**Task objective**
For the records below, reproduce exactly the line that contains "Set a price alert with bell icon" and all subsequent lines, with nothing left out and nothing added.
_ _ _ _
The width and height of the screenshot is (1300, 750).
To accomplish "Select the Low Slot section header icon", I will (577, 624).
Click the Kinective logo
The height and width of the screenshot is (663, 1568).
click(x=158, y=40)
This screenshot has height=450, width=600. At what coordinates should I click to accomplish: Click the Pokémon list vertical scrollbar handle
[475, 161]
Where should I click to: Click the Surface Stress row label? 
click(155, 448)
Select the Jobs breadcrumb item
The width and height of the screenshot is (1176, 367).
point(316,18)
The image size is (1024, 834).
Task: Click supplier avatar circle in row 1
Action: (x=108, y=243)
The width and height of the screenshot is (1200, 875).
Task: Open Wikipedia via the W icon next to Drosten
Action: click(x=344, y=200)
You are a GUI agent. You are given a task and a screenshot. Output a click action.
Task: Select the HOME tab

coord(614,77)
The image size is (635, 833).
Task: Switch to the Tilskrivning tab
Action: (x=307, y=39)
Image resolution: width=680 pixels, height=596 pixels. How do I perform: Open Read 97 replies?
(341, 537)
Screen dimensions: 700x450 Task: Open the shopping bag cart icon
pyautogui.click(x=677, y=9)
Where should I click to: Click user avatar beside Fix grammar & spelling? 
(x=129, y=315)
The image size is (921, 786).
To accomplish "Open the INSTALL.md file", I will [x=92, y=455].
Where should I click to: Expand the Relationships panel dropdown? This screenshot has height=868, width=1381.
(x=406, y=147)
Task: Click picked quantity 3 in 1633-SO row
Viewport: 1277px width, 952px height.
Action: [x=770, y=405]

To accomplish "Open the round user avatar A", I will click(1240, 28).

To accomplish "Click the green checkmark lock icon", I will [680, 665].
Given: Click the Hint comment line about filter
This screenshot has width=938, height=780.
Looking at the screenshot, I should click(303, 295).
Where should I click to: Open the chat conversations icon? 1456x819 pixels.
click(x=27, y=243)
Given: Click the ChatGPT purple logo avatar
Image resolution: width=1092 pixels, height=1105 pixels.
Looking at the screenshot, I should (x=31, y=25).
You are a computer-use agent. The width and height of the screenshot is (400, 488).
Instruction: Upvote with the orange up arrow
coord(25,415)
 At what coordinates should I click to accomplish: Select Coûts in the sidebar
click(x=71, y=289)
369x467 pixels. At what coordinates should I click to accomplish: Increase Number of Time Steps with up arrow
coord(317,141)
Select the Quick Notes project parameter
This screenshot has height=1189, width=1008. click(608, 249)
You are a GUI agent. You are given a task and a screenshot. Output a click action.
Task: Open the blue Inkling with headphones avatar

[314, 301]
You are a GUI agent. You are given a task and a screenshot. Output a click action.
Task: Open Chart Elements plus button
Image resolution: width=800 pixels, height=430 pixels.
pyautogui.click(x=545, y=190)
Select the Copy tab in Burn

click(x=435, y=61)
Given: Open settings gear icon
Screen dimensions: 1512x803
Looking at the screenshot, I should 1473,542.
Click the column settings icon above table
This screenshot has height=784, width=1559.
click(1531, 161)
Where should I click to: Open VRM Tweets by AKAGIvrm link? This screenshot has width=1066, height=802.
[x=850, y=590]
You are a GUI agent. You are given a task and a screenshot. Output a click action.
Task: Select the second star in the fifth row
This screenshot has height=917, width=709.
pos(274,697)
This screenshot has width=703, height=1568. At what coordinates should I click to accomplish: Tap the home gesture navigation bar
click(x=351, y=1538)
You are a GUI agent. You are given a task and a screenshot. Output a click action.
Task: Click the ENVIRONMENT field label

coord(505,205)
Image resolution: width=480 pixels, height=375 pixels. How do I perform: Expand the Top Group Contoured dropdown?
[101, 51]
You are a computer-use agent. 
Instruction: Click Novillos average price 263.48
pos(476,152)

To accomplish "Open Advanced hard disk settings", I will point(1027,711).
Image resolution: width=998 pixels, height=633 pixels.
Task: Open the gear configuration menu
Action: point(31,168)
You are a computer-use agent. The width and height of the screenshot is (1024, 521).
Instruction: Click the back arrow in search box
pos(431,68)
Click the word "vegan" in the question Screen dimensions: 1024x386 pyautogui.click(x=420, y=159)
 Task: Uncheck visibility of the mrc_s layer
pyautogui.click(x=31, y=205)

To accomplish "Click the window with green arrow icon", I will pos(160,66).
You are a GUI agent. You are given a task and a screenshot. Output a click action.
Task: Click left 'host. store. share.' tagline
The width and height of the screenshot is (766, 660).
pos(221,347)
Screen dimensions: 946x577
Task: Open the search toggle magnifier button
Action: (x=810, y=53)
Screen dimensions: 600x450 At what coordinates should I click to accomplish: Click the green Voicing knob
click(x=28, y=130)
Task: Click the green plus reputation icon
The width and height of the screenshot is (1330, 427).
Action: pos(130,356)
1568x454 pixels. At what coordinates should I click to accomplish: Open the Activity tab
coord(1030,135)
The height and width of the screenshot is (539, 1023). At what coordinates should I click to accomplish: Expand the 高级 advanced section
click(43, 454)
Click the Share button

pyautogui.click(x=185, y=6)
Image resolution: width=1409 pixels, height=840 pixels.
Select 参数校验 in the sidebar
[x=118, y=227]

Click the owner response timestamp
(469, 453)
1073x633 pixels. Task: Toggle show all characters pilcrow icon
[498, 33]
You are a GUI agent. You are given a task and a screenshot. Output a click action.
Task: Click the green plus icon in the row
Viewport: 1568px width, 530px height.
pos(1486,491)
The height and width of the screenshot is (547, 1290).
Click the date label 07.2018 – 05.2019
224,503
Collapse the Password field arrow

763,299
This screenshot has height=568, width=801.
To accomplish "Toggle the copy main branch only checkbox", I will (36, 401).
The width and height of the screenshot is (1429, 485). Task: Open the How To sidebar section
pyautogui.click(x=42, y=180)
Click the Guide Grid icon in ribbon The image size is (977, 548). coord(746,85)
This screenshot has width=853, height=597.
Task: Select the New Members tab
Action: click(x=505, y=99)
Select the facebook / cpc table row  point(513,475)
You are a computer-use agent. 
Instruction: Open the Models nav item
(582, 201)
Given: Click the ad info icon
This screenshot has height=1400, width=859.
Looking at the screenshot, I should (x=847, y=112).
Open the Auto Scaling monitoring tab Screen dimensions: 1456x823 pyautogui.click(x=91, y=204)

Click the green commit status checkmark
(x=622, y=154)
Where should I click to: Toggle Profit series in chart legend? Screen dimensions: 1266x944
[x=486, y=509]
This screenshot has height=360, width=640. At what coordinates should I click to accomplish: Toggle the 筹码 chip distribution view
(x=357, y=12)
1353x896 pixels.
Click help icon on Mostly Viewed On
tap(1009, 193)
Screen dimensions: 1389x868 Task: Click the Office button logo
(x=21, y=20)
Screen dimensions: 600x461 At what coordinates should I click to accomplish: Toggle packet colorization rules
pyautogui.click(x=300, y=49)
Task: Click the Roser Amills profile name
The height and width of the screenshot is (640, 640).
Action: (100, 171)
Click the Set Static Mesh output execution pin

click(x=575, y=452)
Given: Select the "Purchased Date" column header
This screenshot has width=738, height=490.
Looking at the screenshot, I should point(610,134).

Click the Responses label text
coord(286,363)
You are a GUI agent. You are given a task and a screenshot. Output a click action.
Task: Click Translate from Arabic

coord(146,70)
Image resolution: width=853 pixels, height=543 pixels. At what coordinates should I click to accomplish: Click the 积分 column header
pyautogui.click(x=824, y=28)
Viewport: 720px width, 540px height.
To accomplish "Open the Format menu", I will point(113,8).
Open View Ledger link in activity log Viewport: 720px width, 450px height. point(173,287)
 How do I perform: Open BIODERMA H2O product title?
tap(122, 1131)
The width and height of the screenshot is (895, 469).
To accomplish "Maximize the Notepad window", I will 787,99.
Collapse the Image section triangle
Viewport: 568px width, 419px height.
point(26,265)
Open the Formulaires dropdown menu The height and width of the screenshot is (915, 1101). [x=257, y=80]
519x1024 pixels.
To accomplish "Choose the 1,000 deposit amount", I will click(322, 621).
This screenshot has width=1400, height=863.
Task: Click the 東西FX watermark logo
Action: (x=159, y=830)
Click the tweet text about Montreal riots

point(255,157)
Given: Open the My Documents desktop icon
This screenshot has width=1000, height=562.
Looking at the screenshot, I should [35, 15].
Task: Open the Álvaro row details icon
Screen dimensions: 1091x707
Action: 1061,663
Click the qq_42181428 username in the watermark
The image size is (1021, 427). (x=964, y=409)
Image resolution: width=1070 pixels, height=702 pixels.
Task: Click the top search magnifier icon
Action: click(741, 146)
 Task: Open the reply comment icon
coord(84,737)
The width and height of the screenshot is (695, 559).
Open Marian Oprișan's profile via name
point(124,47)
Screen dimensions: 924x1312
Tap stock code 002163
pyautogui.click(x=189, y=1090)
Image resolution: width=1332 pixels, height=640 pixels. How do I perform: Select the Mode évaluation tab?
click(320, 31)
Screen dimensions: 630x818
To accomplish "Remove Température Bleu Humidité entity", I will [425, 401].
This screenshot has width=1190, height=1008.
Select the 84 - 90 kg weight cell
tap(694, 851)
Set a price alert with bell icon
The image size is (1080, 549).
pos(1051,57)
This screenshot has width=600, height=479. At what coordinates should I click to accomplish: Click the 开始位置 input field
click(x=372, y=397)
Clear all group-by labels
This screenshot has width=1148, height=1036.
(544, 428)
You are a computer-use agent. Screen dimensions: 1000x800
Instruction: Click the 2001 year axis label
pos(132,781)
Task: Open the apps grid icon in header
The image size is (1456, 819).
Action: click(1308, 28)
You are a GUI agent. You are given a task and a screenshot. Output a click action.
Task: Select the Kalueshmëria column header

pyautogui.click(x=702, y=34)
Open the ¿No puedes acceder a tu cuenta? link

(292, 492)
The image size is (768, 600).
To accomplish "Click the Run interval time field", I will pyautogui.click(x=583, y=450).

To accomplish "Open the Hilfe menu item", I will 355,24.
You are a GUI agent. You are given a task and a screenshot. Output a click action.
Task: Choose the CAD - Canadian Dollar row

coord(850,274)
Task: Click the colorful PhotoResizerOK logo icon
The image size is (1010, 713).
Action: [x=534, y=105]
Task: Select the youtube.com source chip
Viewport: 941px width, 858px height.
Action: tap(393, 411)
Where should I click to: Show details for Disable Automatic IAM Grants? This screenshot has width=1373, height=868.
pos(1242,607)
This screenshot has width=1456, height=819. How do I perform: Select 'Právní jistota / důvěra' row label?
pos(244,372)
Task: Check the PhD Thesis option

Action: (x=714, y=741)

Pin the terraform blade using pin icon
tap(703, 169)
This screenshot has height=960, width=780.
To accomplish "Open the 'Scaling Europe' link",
_ _ _ _
**Result below**
Set a price alert with bell icon
The image size is (1080, 549).
pos(1051,57)
This screenshot has width=600, height=479. At what coordinates should I click to accomplish: Click the 开始位置 input field
click(x=372, y=397)
Clear all group-by labels
This screenshot has width=1148, height=1036.
(544, 428)
You are a computer-use agent. Screen dimensions: 1000x800
Instruction: Click the 2001 year axis label
pos(132,781)
Task: Open the apps grid icon in header
The image size is (1456, 819).
Action: click(1308, 28)
You are a GUI agent. You are given a task and a screenshot. Output a click action.
Task: Select the Kalueshmëria column header

pyautogui.click(x=702, y=34)
Open the ¿No puedes acceder a tu cuenta? link

(292, 492)
The image size is (768, 600).
To accomplish "Click the Run interval time field", I will pyautogui.click(x=583, y=450).

To accomplish "Open the Hilfe menu item", I will 355,24.
You are a GUI agent. You are given a task and a screenshot. Output a click action.
Task: Choose the CAD - Canadian Dollar row

coord(850,274)
Task: Click the colorful PhotoResizerOK logo icon
The image size is (1010, 713).
Action: [x=534, y=105]
Task: Select the youtube.com source chip
Viewport: 941px width, 858px height.
Action: tap(393, 411)
Where should I click to: Show details for Disable Automatic IAM Grants? This screenshot has width=1373, height=868.
pos(1242,607)
This screenshot has width=1456, height=819. How do I perform: Select 'Právní jistota / důvěra' row label?
pos(244,372)
Task: Check the PhD Thesis option

Action: (x=714, y=741)

Pin the terraform blade using pin icon
tap(703, 169)
This screenshot has height=960, width=780.
To accomplish "Open the 'Scaling Europe' link",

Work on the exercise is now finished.